### EXERCISE
Please extract the St. Louis County Library text below, before the rows, and reproduce all of it word for word.

### READING TEXT
St. Louis County Library (SLCL) is a library system that serves residents of St. Louis County, Missouri, United States. It is the busiest public library in Missouri, circulating more than 12 million items in 2011. It consists of 20 branches, including the Headquarters branch, which is located at 1640 S. Lindbergh Blvd in Ladue, Missouri.

St. Louis County Library is supported by the St. Louis County Library District, which includes most of St. Louis County. SLCL has reciprocal borrowing agreements with most of the other libraries in St. Louis County, as well as with the St. Louis Public Library and the St. Charles City-County Library. In 2018 the library joined the MOBIUS and Prospector loan systems.

The St. Louis County Library District is governed by a Board of Trustees, consisting of five members appointed by the County Council based on a recommendation of the County Executive. The Board of trustees is responsible for selecting and appointing a Library Director. The Director is the chief executive officer of the Library and is responsible for the execution of the orders and policies adopted by the Board. Information concerning the establishment and governance of the Library District can be found in Chapter 182 of the Missouri State Statutes.

History  
The St. Louis County Library District was established as a political subdivision of the State of Missouri with taxing authority by an election held in April 1946. The first library building opened in 1947 and was quickly followed by two branch locations. The 1960s saw an additional four branches, including a new headquarters building and the first of many building expansions. This building boom resulted in the construction of branches throughout the 523 square miles of the county. A tax levy passed in 1973 allowed the library to add 12 branches to the system, bringing the total number of branch locations to 20.

### ENTRIES SUPPLIED
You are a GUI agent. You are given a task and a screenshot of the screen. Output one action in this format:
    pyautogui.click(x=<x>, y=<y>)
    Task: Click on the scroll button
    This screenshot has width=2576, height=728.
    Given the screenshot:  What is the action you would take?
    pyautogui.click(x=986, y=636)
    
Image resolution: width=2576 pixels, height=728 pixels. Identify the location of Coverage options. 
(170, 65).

---

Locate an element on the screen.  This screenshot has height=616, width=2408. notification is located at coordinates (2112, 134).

* * *

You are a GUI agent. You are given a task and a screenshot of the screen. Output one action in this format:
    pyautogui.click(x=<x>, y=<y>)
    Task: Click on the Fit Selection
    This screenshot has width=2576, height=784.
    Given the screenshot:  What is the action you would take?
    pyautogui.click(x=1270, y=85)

### RESULT
St. Louis County Library (SLCL) is a library system that serves residents of St. Louis County, Missouri, United States. It is the busiest public library in Missouri, circulating more than 12 million items in 2011. It consists of 20 branches, including the Headquarters branch, which is located at 1640 S. Lindbergh Blvd in Ladue, Missouri.

St. Louis County Library is supported by the St. Louis County Library District, which includes most of St. Louis County. SLCL has reciprocal borrowing agreements with most of the other libraries in St. Louis County, as well as with the St. Louis Public Library and the St. Charles City-County Library. In 2018 the library joined the MOBIUS and Prospector loan systems.

The St. Louis County Library District is governed by a Board of Trustees, consisting of five members appointed by the County Council based on a recommendation of the County Executive. The Board of trustees is responsible for selecting and appointing a Library Director. The Director is the chief executive officer of the Library and is responsible for the execution of the orders and policies adopted by the Board. Information concerning the establishment and governance of the Library District can be found in Chapter 182 of the Missouri State Statutes.

History  
The St. Louis County Library District was established as a political subdivision of the State of Missouri with taxing authority by an election held in April 1946. The first library building opened in 1947 and was quickly followed by two branch locations. The 1960s saw an additional four branches, including a new headquarters building and the first of many building expansions. This building boom resulted in the construction of branches throughout the 523 square miles of the county. A tax levy passed in 1973 allowed the library to add 12 branches to the system, bringing the total number of branch locations to 20.